このように、無駄だからといっていちいち省いていたら、大事なものを失ったり、新しい発見の機会を失ったりするわけです。
無駄な人間を省いていったら、その先にはディストピアの世界が待っています。適当に生きていても普通に暮らしていける世の中の方がいいのです。
「能力が無かったら、クビにしても構わない」「生活保護なんてやめてしまえ」などと言うのは、目の前しか見えていない馬鹿が言う言葉です。「働かざるもの」だってパンを食っていいのです。上に立つ者はそれなりの人間でなければなりませんが、無能な人だって堂々と生きて良いのです。
しかし無能な経営者や管理職は、今の地位を追われなければなりません。彼らの能力に相応しいレベルというものがあります。
日本は失敗を許さない社会です。「得意なものを伸ばせ」と言われるのではなく、「弱点を克服しろ」と言われます。無駄な努力を強いられます。こうして面白みのない均質な人間が出来上がります。多様性は失われていきます。
地頭が良い優秀な人間でも、職場で過ごすにつれて「冴え」がなくなってきます。目立つ事をするより失敗しないことの方が大切です。何もしなくても我慢すれば、年功序列で昇給・昇格していくのですから、そうなるのが当然なのです。
部下が上司を脅かす存在であってはなりません。全てが予定調和でなければならないのです。一般職が総合職に反抗することもありません。一般職の女性と結婚すれば、立場をわきまえた従順な妻となります。日本は厳格な身分制度があったほうが、上手くいく社会なのです。
日本人は、失敗を極度に恐れるために、リスクを取るような行為は避けます。何度も会議を開き、検討を繰り返し、結局何もやらないことを決定します。何もやらなかったとしても、そこに至るまでに莫大なコストを費やしています。
海外では、人間がより快適に生きられるように、利便性を追求します。しかし日本では、責任をとらされないために、あるいは皆が余計なことをしないように、人々を規制することに全力を傾けます。

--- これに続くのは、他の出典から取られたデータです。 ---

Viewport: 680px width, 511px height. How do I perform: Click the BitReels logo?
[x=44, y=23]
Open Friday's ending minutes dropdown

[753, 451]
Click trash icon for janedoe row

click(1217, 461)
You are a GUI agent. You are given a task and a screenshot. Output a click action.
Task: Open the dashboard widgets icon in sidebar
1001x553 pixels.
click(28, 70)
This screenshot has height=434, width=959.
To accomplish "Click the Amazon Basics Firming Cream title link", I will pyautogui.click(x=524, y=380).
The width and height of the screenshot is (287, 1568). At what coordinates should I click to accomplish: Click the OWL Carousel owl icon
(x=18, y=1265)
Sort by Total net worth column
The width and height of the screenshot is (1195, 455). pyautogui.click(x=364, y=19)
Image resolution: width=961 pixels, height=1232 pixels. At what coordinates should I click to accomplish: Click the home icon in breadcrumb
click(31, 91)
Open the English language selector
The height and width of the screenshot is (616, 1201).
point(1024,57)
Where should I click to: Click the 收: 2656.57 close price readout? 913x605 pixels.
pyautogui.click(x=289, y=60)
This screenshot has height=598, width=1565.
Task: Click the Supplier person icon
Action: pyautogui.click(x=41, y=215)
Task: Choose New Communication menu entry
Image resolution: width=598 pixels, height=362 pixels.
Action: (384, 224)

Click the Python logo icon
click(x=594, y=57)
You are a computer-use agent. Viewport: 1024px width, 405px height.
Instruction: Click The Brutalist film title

じゃあ、新しいことは誰が考えているのでしょうか。官公庁や大企業では、いまだに若手を海外の大学や機関に送り込んでいます。そこでネットワークを築き、何か新しいもの、めぼしいものを、パクって来させるのです。明治時代と変わっていません。
日本では、一度、規制やルールが出来上がってしまうと、それは前任者の意向や、前例として、いつまでも守られ続けます。これが「日本には伝統がある」「古くからの習慣が守られている」と言われる事象の本当の理由です。
いったん何かが決まると、よく考えもせずに、それに固執するのです。先代だか先々代だかが適当に作ったタレを「秘伝のタレ」と称して使い続けます。
遠い昔に帰化人から教えてもらった方法を、未だに守っています。自分たちで読めもしない複雑な漢字や印鑑を未だに使っています。和暦や戸籍制度を未だに使用しています。
「美しい」と称する自分たちの言葉や文化を、まるで理解しておらず、使い切れていない愚かな連中です。なんでこんな事をしているのか自分たちでも分からず、改善ができないのです。自律性とは程遠い、幼児のような人々です。
日本では、社食や学食などに行くと、客に複雑で不自然な動線を強要しています。「丼ものはこの位置から」「定食はこの位置からこう並んでください」とかです。スペースが無いのは分かりますが、全ての負担と責任を個々人に負わせておいて、それを当然と思うのが日本流です。
食堂の入り口に書いてあった「A定食」を頼むと、給仕のおばさんが怪訝な顔をして固まっています。何とそこでは、「牛肉赤ワイン煮定食」と正確に言わないと反応してくれない場所だったのです。「肉の入った方を」と言えば「入り口のメニューを見てください」と返されます。気の利かない連中です。グーグルの方がマシです。言われたルール通りにしか動けず、普段と違う状況に置かれると、思考を停止して固まってしまうのが日本人です。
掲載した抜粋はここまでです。